Bu bağlamda Baerbock’a “Hepimiz İsrailliyiz” demek serbest, Almanya’da “Hepimiz Filistinliyiz” diyenler arızalı! Berlin’de Türklerin de yoğun olduğu Neukölln semtinde Hamas’ın insanları öldürüp kaçırmasını kutlayanlar elbette arızalı. Alman kamuoyunun bu kutlamalar nedeniyle irite olması da anlaşılabilir.
Koalisyonun yine Yeşiller kanadından Tarım Bakanı Cem Özdemir de “Hamas’ın saldırısına neden sadece Yahudi toplumu tepki gösteriyor” diyerek Almanya’nın her kesimini kapsayan bir protesto hareketi olmamasını sorguluyor.
Almanya’da Yahudi düşmanlığının yükseldiği bir gerçek.

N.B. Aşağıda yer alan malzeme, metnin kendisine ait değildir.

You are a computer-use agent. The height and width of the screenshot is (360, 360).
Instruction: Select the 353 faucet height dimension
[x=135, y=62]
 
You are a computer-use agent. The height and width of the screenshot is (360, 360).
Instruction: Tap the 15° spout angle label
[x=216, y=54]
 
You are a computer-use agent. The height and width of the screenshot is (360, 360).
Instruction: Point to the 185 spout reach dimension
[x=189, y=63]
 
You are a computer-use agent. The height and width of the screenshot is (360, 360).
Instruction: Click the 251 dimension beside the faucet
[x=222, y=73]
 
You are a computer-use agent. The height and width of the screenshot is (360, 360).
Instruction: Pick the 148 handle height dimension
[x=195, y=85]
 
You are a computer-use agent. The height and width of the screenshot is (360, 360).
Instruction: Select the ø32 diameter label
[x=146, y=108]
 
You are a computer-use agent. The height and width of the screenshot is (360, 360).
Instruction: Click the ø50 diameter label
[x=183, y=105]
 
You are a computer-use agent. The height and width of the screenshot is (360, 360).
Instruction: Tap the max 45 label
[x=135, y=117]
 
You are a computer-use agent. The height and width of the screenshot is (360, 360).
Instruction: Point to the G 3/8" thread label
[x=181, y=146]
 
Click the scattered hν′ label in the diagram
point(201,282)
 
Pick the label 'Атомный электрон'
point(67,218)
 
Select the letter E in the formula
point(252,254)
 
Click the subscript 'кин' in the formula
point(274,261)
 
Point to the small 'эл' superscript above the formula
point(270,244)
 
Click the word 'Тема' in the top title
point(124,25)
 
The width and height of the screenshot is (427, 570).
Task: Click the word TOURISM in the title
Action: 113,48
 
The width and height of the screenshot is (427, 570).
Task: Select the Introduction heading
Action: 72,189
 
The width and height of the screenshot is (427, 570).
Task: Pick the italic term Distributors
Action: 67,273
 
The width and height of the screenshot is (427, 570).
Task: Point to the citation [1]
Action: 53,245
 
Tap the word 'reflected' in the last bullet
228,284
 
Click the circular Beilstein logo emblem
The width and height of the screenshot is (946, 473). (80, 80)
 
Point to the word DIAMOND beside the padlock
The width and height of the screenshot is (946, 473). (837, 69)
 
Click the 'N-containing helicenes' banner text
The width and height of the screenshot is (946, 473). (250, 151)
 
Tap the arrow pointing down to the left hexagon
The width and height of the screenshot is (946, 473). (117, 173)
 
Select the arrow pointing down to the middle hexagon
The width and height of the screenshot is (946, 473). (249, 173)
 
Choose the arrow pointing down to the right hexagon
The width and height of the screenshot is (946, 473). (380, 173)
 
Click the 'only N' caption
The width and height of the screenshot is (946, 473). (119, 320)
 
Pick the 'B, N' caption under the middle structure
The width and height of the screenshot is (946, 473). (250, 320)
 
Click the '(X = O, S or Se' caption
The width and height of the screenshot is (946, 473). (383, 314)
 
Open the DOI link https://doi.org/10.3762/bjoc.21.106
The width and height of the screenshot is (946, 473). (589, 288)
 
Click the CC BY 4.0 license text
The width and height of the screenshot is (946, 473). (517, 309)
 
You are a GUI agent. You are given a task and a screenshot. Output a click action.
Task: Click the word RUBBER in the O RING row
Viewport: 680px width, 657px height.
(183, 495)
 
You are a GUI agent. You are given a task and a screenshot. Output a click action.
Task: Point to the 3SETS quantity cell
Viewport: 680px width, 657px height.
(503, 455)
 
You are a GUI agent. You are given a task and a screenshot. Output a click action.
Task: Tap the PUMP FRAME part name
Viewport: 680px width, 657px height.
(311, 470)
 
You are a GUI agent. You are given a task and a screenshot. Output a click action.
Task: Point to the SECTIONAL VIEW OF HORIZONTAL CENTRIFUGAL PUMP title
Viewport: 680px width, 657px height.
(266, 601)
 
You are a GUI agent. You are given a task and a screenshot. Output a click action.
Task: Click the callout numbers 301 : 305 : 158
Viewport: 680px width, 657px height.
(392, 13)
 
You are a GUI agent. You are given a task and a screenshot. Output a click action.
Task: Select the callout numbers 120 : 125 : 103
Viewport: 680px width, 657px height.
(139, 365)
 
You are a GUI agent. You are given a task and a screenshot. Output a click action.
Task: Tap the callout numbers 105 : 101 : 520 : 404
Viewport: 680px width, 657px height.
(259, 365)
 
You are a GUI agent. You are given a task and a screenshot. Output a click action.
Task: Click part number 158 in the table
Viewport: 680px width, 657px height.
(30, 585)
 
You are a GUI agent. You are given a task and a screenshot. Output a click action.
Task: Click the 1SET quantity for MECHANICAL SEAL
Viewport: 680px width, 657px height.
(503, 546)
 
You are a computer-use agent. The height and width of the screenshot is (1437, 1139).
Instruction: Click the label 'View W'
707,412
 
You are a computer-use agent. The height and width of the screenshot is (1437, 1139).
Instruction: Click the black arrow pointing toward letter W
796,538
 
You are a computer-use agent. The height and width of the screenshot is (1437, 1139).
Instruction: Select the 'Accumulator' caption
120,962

Geçen yıl 1500 antiemitik suç vakası kayıtlara geçti. Yahudi Merkez Konseyi’ne göre tehlike istatistiklerin gösterdiğinden daha büyük, antisemitizm bilim ve sanata da bulaşmış durumda. Bu yüzden geçen yıl patlayan “Documenta Skandalı” ülkeyi derinden sarstı, tartışması aylarca sürdü.
Skandal etkisi yapan olay, Kassel kentinde beş yılda bir düzenlenen çağdaş sanat sergisi Documenta’da yer alan bir eserin antisemitik motifler taşımasıydı. Endonezyalı sanat kolektifi Taring Padi’nin çalışması, Nazi yayınlarında da görülen büyük burunlu Yahudi karikatürleri içeriyordu. Berlin’deki İsrail büyükelçiliği “Sergide Alman tarihinin en karanlık dönemini yansıtan Goebbels propagandası yapılıyor. Kırmızı çizgiler aşılmakla kalmadı yerle bir edildi” diye çıkıştı. Organizatörler Endonezya’daki yolsuzluklara eleştiri niteliğinde olduğunu söylese de tepkilerin büyümesi üzerine eser sergiden kaldırıldı.
Aradan bir yıl geçti, bugün hala antisemitizm tehlikesi tartışılırken Documenta atıfı yapılıyor.
Documenta’da bir başka eser daha tartışmalara neden oldu: Picasso’nun Guernica’sına göndermeyle “Guernica Gaza” başlıklı resimler serisi arasından bir eser. “The Question of Funding” adlı Filistinli sanatçı grubuna ait çalışmada, Filistinli köylüler ve onlara saldırmaya hazırlanan duvar ardına gizlenmiş ağır silahlı İsrail askerleri görülüyordu. Jean-François Millet’nin Tevrat’taki “Rut ile Boaz”ın hikayesinden esinlenerek yaptığı tablodaki iki figür çıkarılmış, yerini İsrail askerleri almıştı. Arka plandaki tank, ölümün pusuda olduğunu gösteriyordu.
Kompozisyona tepki büyüktü, çünkü “Guernica göndermesi, Gazze’ye askeri operasyon düzenleyen İsrail ordusunu Bask ülkesini bombalayan Wehrmacht yerine koymak, İsrail devletini de Hitler rejimiyle bir tutmak anlamına geliyordu. Guernica böyle bir sapkınlığa alet edildiği için Picasso mezarında ters dönebilirdi!”
Picasso, gelmiş geçmiş en güçlü savaş karşıtı eserlerden biri olarak tanımlanan Guernica’yı, kentin İspanya iç savaşı sırasında Nazi Almanyası’yla faşist İtalya tarafından bombalanmasından sonra yapmıştı. Şiddet ve acıyı yansıtan tablo Madrid’deki Kraliçe Sofia Müzesi’nde.
Ancak daha iyi bilinen versiyonu, Rockefeller ailesinden ödünç alınmış duvar halısı şeklinde, dünyada barış ve güvenliğin sağlanmasından sorumlu BM Güvenlik Konseyi’nin girişinde duruyor. İki yıl önce aileye iade edilmişti, ancak BM diplomatlarının tepkisi üzerine geçen yıl yeniden yerine asıldı.
BM Genel Sekreteri Guterres duvar halısını teslim alırken, “Guernica, barış ve güvenliğe duyulan acil ihtiyacı dünyaya anlatıyor. Bu ikonik eserin mesajı bize ilham verecektir” diye yazmıştı.
O ilham dünyaya bir türlü gelemedi, Guernica’daki şiddet, kaos ve acılar Gazze’de yaşandı, yaşanıyor.